《魔王のウツワ》-2
さらに…
『お父さんは今、何してるの?』
『そうねぇ…高い塀があるところで必死にお仕事してるか…東京湾でお魚と泳いでるかも♪』
うちの母親は、軽くネジが飛んでいた…
「うっちゃ〜ん♪」
遠い目で過去を振り返っていたところ、背後からフランクな声が聞こえた。
見れば、糸目の男が手をブンブンと振りながら駆けてくる。
「ぁあ?」
その低めの声に周りの人間達は固まり、そして一気に走っていった。
無論、始業時間が迫ったわけではない…
「…そ、そないに怒らんでもええやん…鬱輪…
わいのお茶目な冗談やんか…」
俺は別に怒ってなどいない。

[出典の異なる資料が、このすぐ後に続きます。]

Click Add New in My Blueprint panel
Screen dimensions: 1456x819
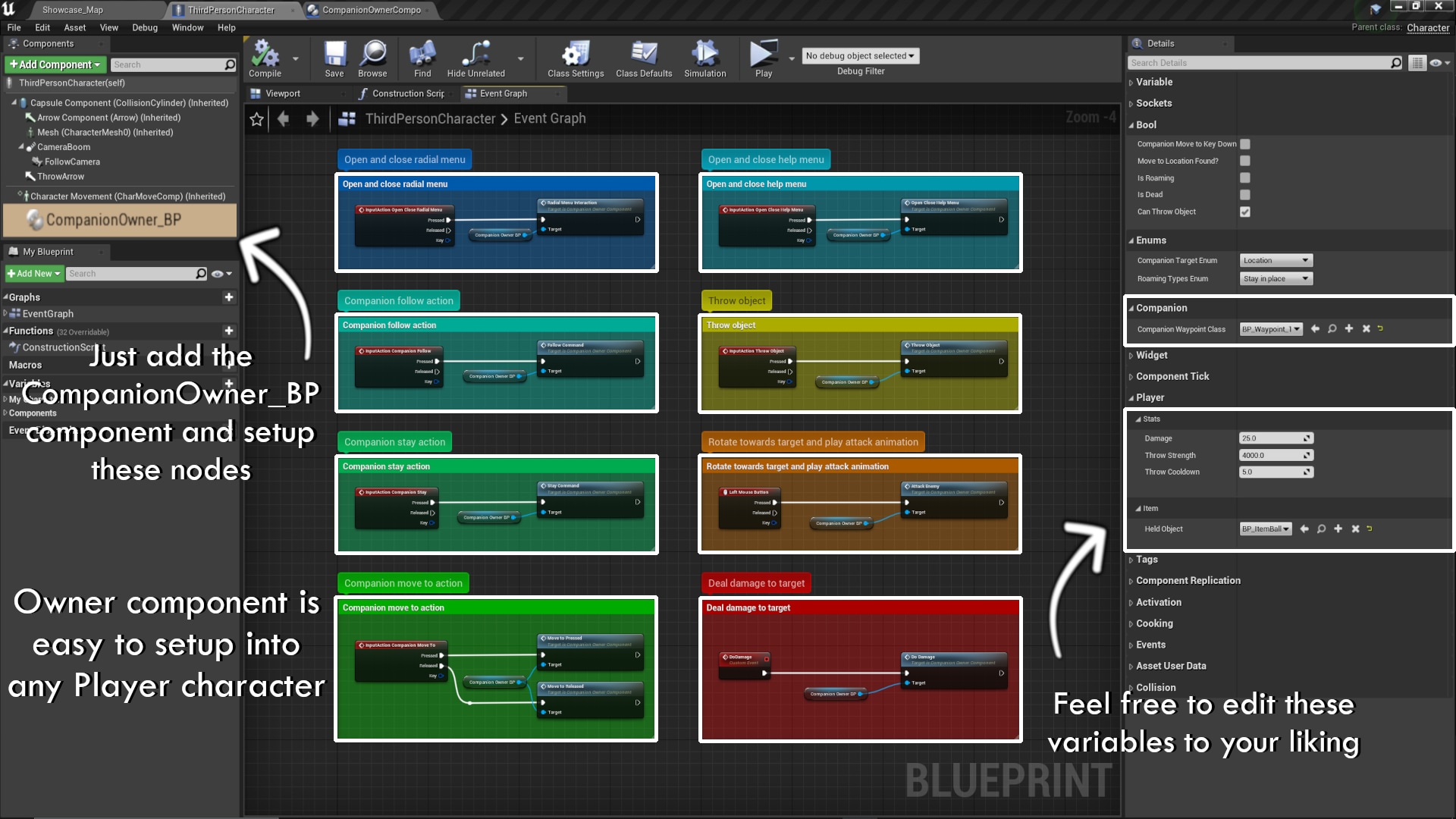33,273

俺は少し人と話すのが苦手な為、これが標準なのだ。
「何の用だ…ナナスケ」
「シチノスケ!!」
このテンションの高い関西人は『神足 七之丞』。神足と書いてコウタリと読む。
同級生で、俺の唯一の友でもある。
問題児だが…
「もう何…朝っぱらから機嫌悪いねん…
ほら、もっと愛想よーせなあかんで♪わいみたいに♪」
七之丞は人差し指を立てると自分の口許を吊り上げた。
「ほら、にーて♪にー♪そないな仏頂面やと女の子にモテへんで♪」
「…で、今回は何やらかした?」
その言葉に七之丞の顔色が変わった。
「…二股がバレた…」
「…そっか、頑張れ」
どうしようもないと思ってさっさと歩き出す。
「ちょい待ち!自分、わいを見捨てるんか?親友のわいを見捨てるんか?」
「悪友の間違えだろ」
「頼むでェ…魔王さま」
魔王というのは俺の不名誉な称号である。
昔からこの目付きのせいでいろんな事に巻き込まれてきた。
その為、いつの間にか喧嘩が強くなり、名字に掛けて、魔王などという渾名が授けられたのだ。
広めたのは言うまでもなくこの男。
「ええやんかァ…わいと自分の仲やんかァ…」
「嫌だ」
この前も族同士の抗争に巻き込まれたコイツのせいで散々な目に遭った。
「お願いやァ…その族のヘッド二人を叩き潰した眼光と力があれば、簡単に終わる話やん…」
「断る」
「…なら…しゃーないなァ…」
そう言うと七之丞は俺の前に躍り出て、その長い手足を構えた。
「ならば…わいの屍を乗り越え…」
「退け」
「ガフッ!!」
左手で七之丞の顔面を振り払った。見事に決まった裏拳により、七之丞は地面と熱い抱擁を交わしたまま動かない。